Outre le décryptage de l’imbrication des enjeux mêlant préservation de la biodiversité et de la santé, le rapport propose quelques recommandations pour apporter des réponses concrètes à l’échelle locale au mot d’ordre « une seule santé ». L’objectif est d’accompagner l’action publique locale francilienne afin de faire converger les politiques publiques d’aménagement du territoire, de préservation de la biodiversité, et de promotion de la santé en s’appuyant sur des retours d’expériences territoriales. Nos préconisations, sous forme de fiches-pratiques, s’articulent autour de quatre axes :

  • Le décloisonnement des politiques publiques à l’échelle du territoire pour sortir de l’approche hygiéniste en favorisant les remontées du terrain.
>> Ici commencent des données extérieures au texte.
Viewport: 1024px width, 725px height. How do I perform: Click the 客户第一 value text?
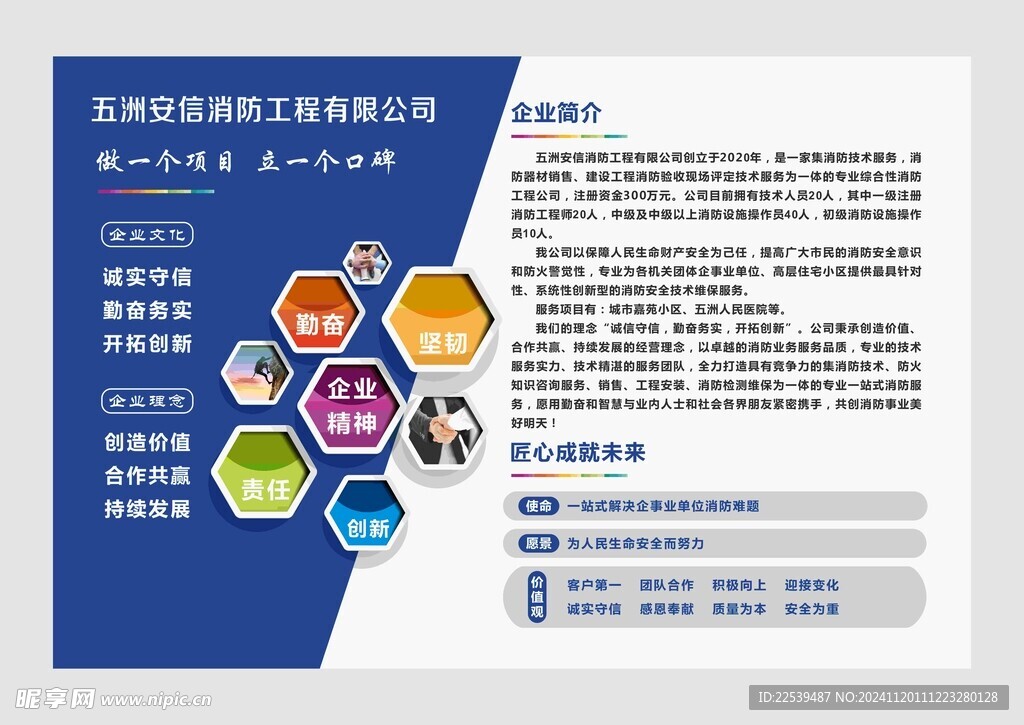(592, 584)
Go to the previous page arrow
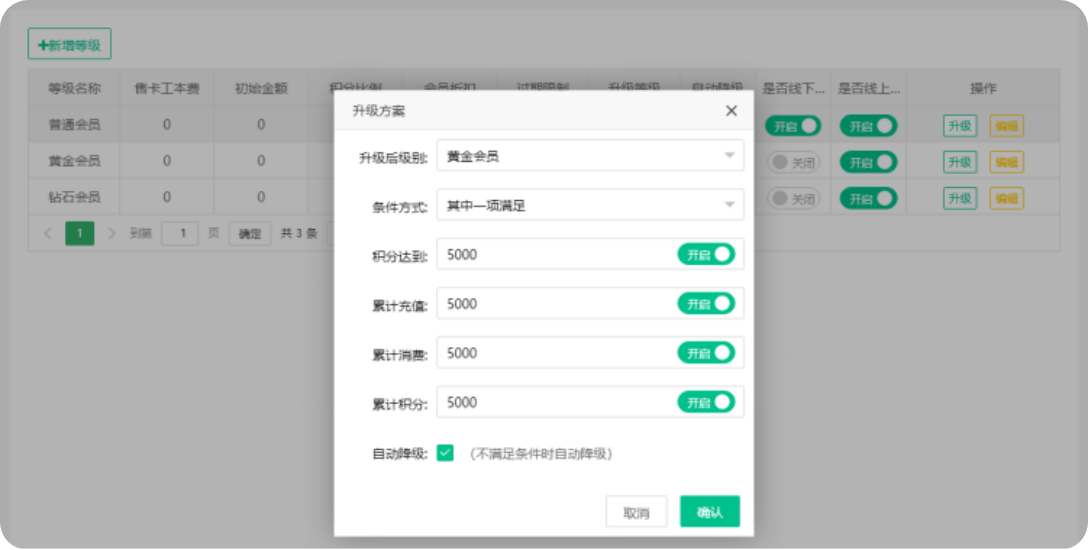Screen dimensions: 1088x550 (48, 233)

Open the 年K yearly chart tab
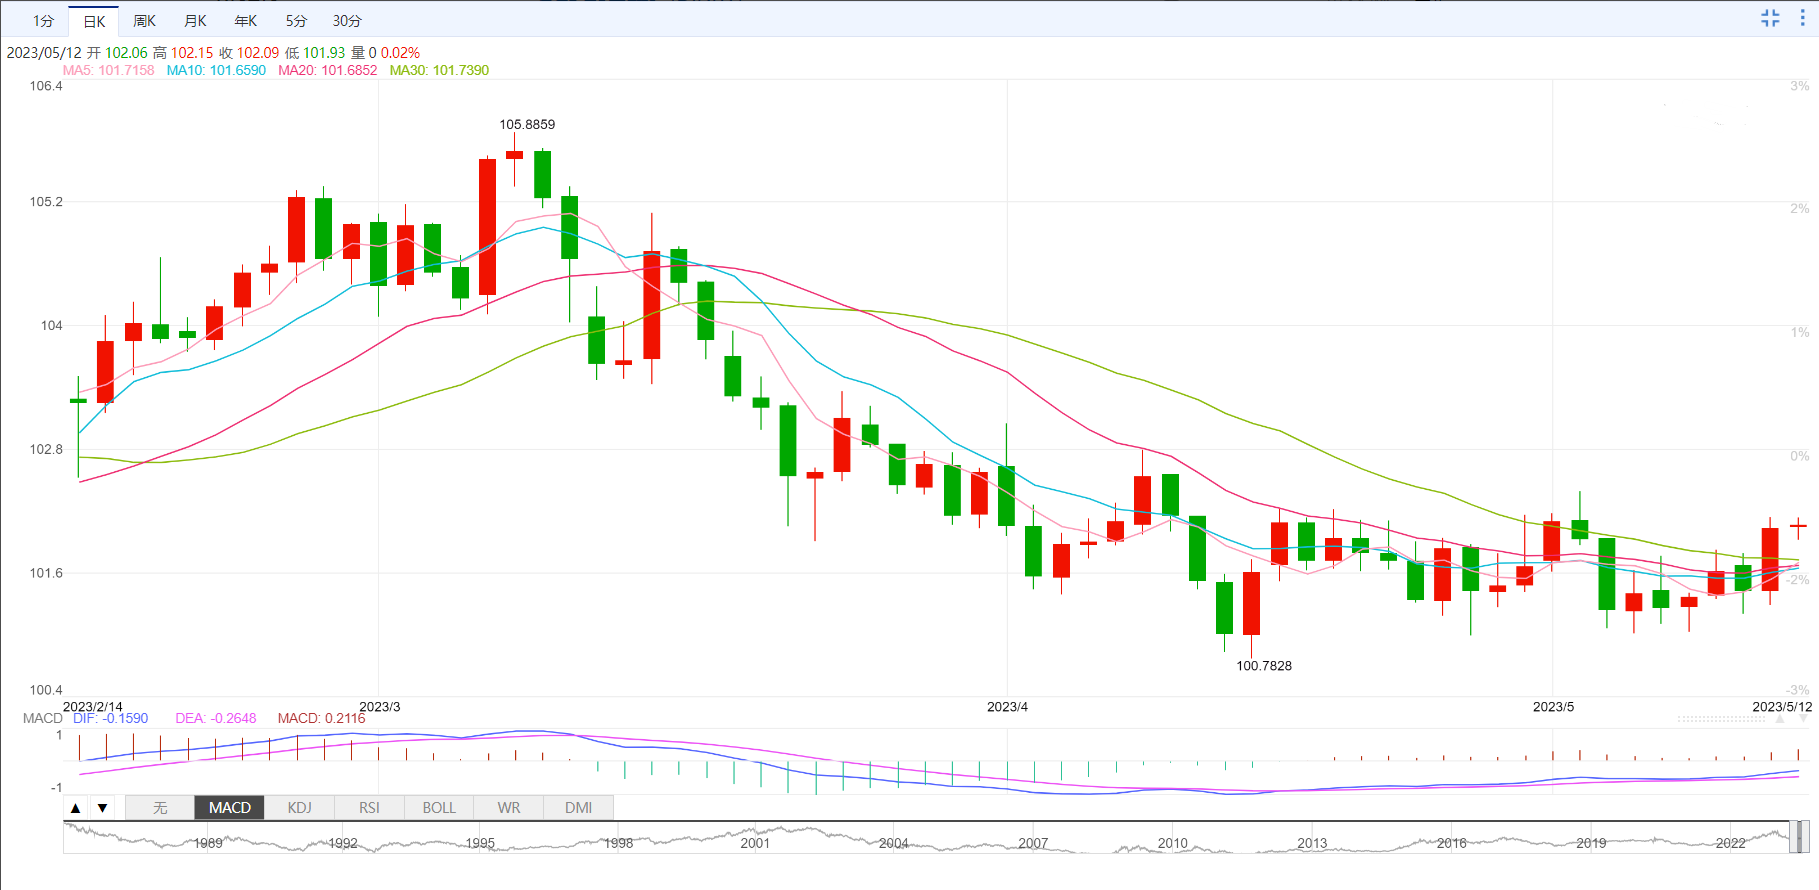pos(245,21)
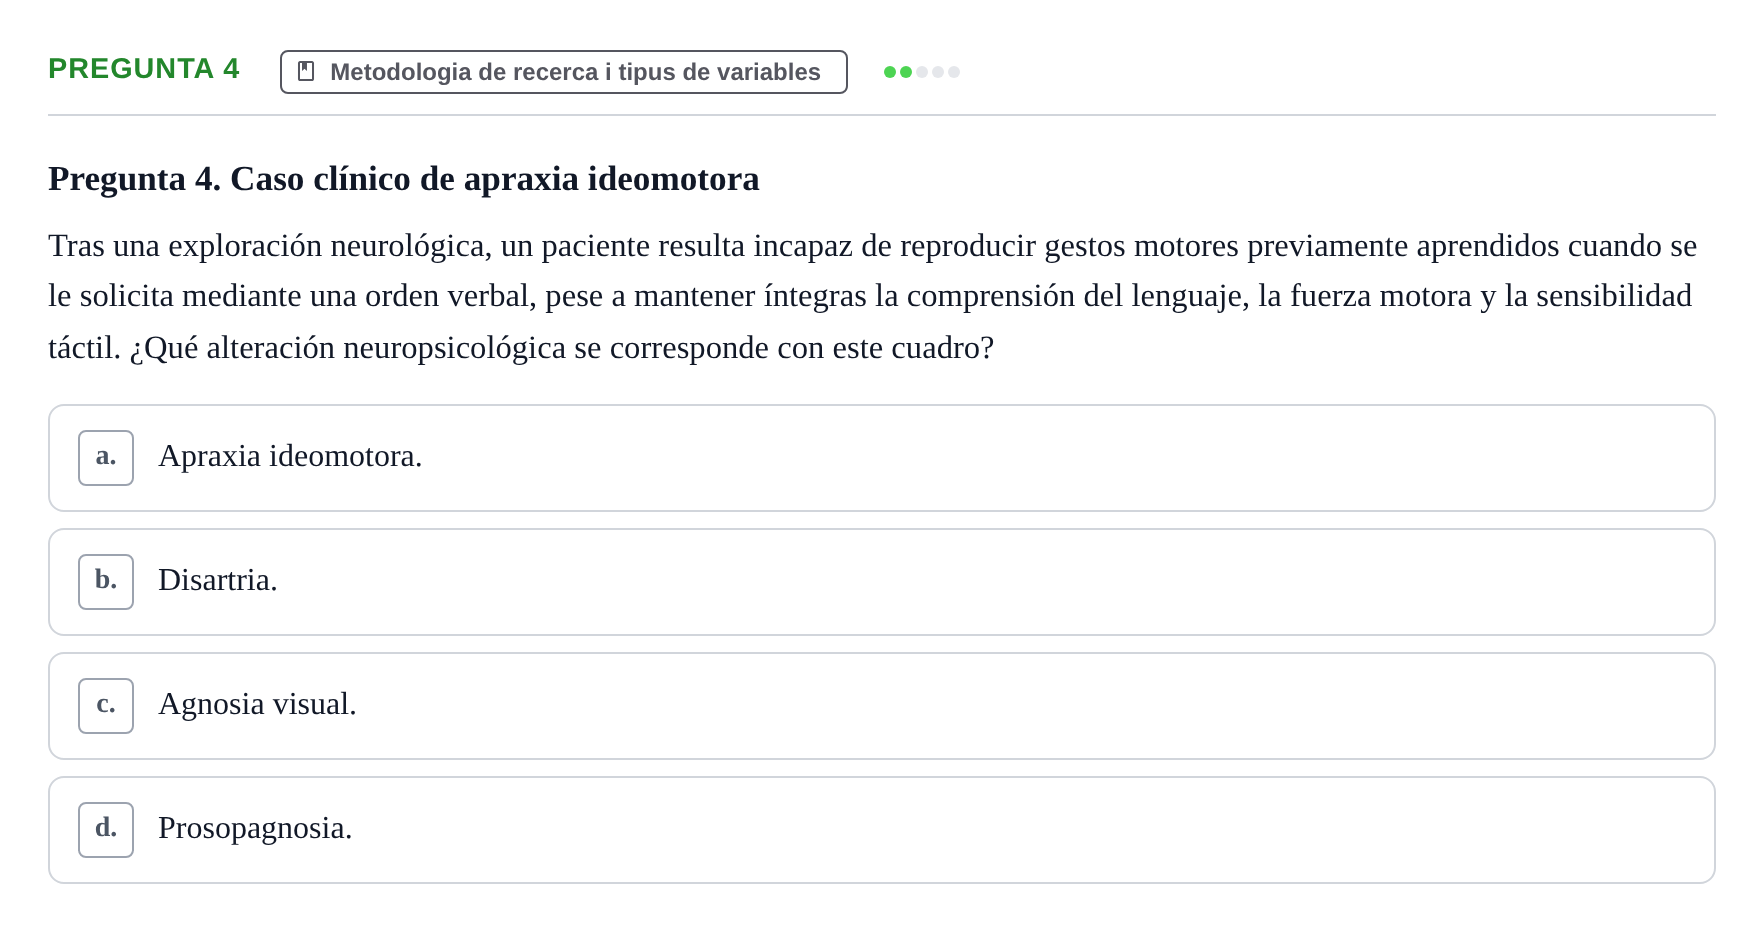The height and width of the screenshot is (932, 1764).
Task: Click the letter c badge
Action: (x=106, y=706)
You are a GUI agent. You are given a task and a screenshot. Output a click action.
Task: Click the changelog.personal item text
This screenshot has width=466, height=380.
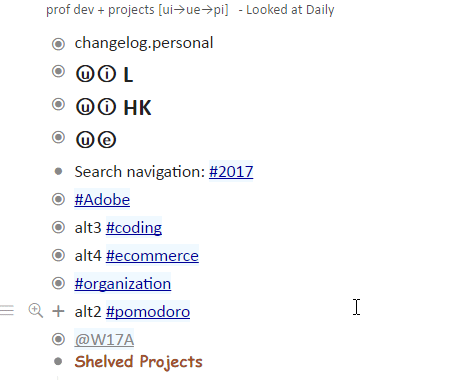pyautogui.click(x=144, y=43)
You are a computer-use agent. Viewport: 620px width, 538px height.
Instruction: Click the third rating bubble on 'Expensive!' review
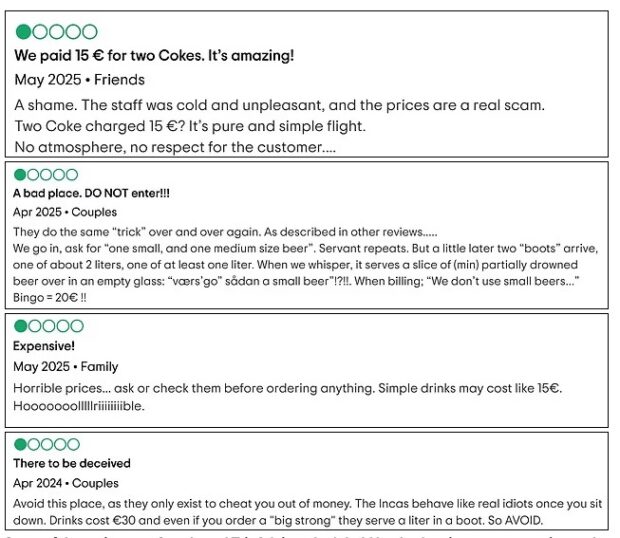pos(49,326)
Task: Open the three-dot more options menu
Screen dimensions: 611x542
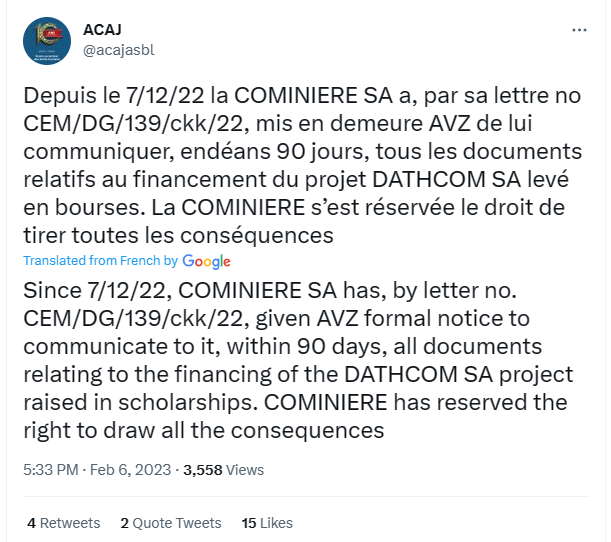Action: click(x=579, y=30)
Cela passe par une approche transversale des stratégies et des actions à partir de dispositifs existants ainsi qu’en s’engageant dans des démarches progressives inscrites sur le long terme
  • L’association des collectivités afin de mettre en œuvre des politiques publiques adaptées, cohérentes impliquant de nouveaux acteurs dans la décision
  • L’amélioration des connaissances favorisant la compréhension éclairée des risques potentiels grâce au déploiement de la recherche pluridisciplinaire au cœur des territoires et un soutien à l’ingénierie territoriale
  • L’appropriation et l’acculturation des acteurs aux enjeux relatifs à la santé et à la préservation de la biodiversité par le biais de la sensibilisation, la formation, le dialogue et l’accompagnement par des structures ressources.